We will talk briefly about neural networks here in this lesson. Neural Networks form the basis of deep networks and deep networks are part of every single machine learning algorithm that we use in our application these days including O.C.R, Machine Translation(My favorite), object classification and detection in photographs(used by Facebook), Automatic game playing Etc,Etc and I can keep going.

The easiest way to define Neural networks is neural networks are black box function Approximator.

A neural network is a black box in the sense that while it can approximate any function, studying its structure won’t give you any insights on the structure of the function being approximated.

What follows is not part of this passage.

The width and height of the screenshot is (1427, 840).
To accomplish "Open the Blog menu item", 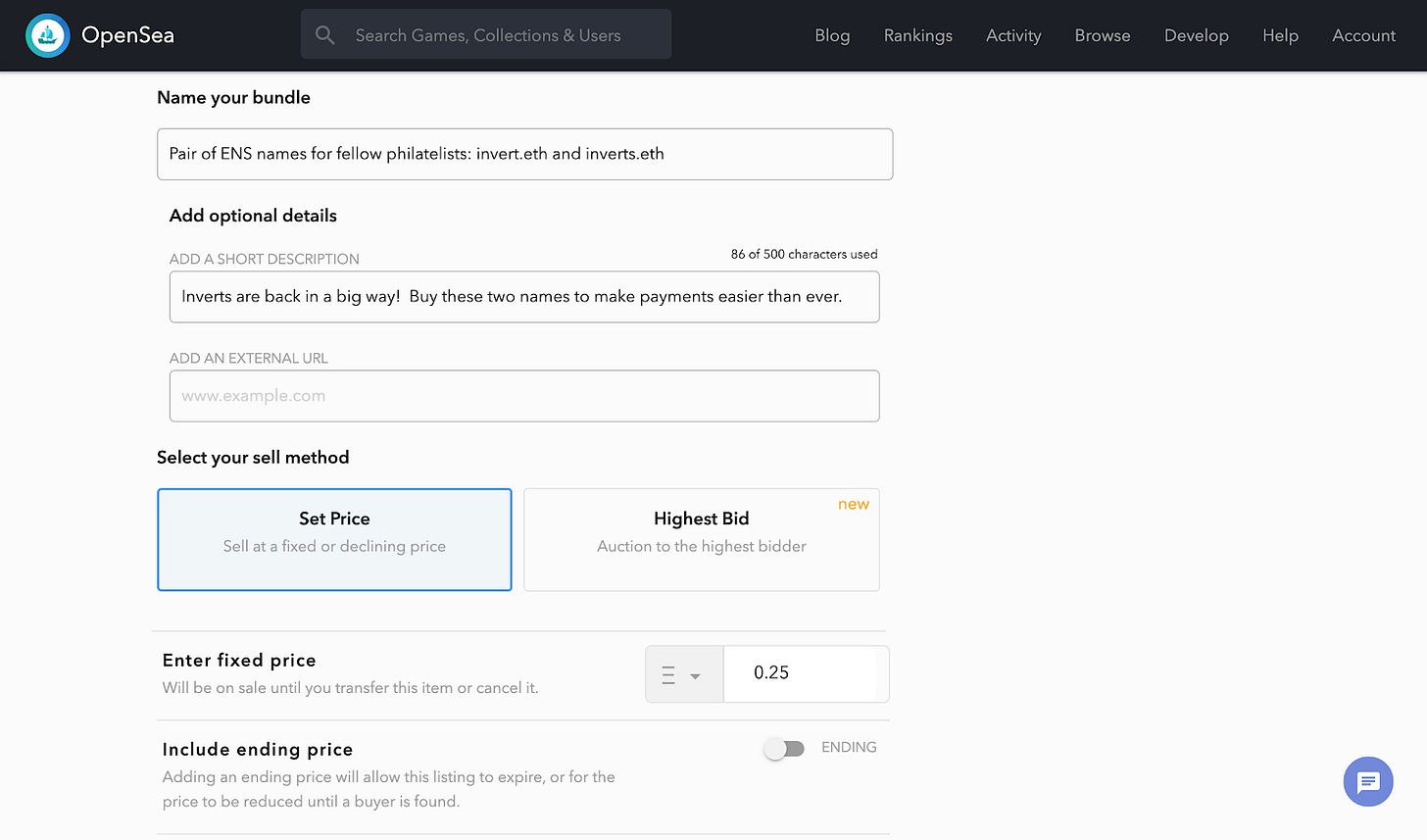I will click(832, 35).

Two years back I wrote my first neural network using only mathematical python libraries writing all the formulas step by step. If you want to understand how neural networks work best practice is to write the code without using sci-kit learn or tensor flow. It took me 3 day and nights(i could barely sleep, eat) to complete that small piece of code and took help from StackOverflow/DataScience to improve my model accuracy which is the most important part and in the end, it boils down to how accurate your model is.

1.1 XOR Gate

we will take an example of XOR gate and try to approximate the function

XOR Function
The truth table for XOR gate

I just hope you are using a Linux machine and not a windows machine.

Copy paste this code once you understand, read the comments carefully. since I explained logistic regression in the last lesson I would not explain the code again.

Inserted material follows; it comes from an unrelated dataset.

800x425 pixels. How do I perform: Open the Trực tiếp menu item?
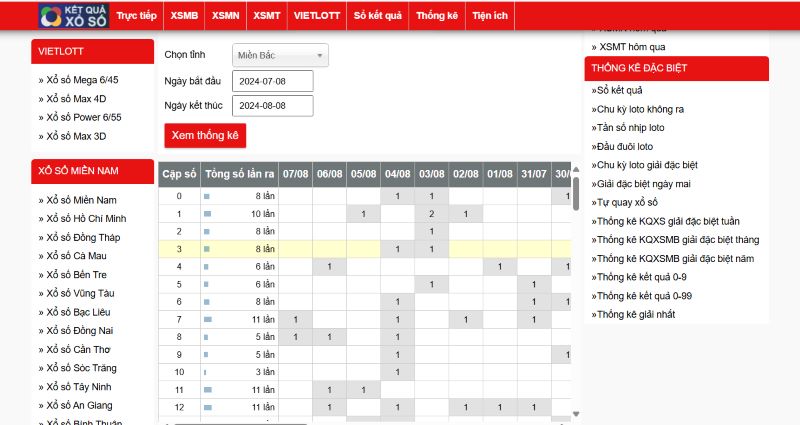click(x=135, y=17)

here we have a simple example of XOR gate, we will approximate the xor function.
import numpy as np
import pandas as pd
#initializing the inputs which is a truth table for xor gate and ‘y’ is the output of truth table
#row of the ‘x’ means the number of examples we have in a neural network
#no. of columns mean,the number of features we have.
#’x’ is a (4,2) matrix,means 4 examples and two features.
x=np.array([[0,0],[0,1],[1,0],[1,1]])
y=np.array([[0],[1],[1],[0]])
#’seed’ so that random weights donot change everytime the program runs.
np.random.seed(0)
# Optional, but a good idea to have +ve and -ve weights
theta1=np.random.rand(2,8)-0.5
#8 neurons in our hidden layers or we can also call them features.
theta2=np.random.rand(8,1)-0.5
# Necessary — the bias terms should have same number of dimensions
# as the layer.
b1=np.zeros(8)
b2=np.zeros(1)
alpha=0.01
#’lamda’regularization term to prevent overfitting,not neccessary for this example though.
lamda=0.001
# More iterations than you might think! This is because we have
# so little training data, we need to repeat it a lot.
for i in range(1,40000):
z1=x.dot(theta1)+b1
h1=1/(1+np.exp(-z1))
z2=h1.dot(theta2)+b2
h2=1/(1+np.exp(-z2))
#This dz term assumes binary cross-entropy loss
dz2 = h2-y
# You could also have stuck with squared error loss, the extra h2 terms
# are the derivative of the sigmoid transfer function.
# It converges slower though:
# dz2 = (h2-y) * h2 * (1-h2)
# This is just the same as you had before, but with less temp variables
dw2 = np.dot(h1.T, dz2)
db2 = np.sum(dz2, axis=0)
dz1 = np.dot(dz2, theta2.T) * h1 * (1-h1)
dw1 = np.dot(x.T, dz1)
db1 = np.sum(dz1, axis=0)
# The L2 regularisation terms ADD to the gradients of the weights
dw2 += lamda * theta2
dw1 += lamda * theta1
theta1 += -alpha * dw1
theta2 += -alpha * dw2
b1 += -alpha * db1
b2 += -alpha * db2
input1=np.array([[0,0],[1,1],[0,1],[1,0]])
#here input matrix is the input for the xor gate
z1=np.dot(input1,theta1)+b1
h1=1/(1+np.exp(-z1))
z2=np.dot(h1,theta2)+b2
h2=1/(1+np.exp(-z2))
print(h2)
#output for input1 for XOR gate is
#[[ 0.01031446]
# [ 0.0201576 ]
# [ 0.9824826 ]
# [ 0.98584079]]
# which is approx [0,0,1,1]

I have explained the code with comments like it was written for a 5-year-old, so I’m guessing everyone understands it.

If we add more layers to this network it becomes a deep neural network which is used in all of the deep reinforcement learning. with each added hidden layer training time increases


Back to value learning from the next lesson, pretty soon we will be talking about how AlphaGo runs. now that all the prerequisites are learned we are good to go.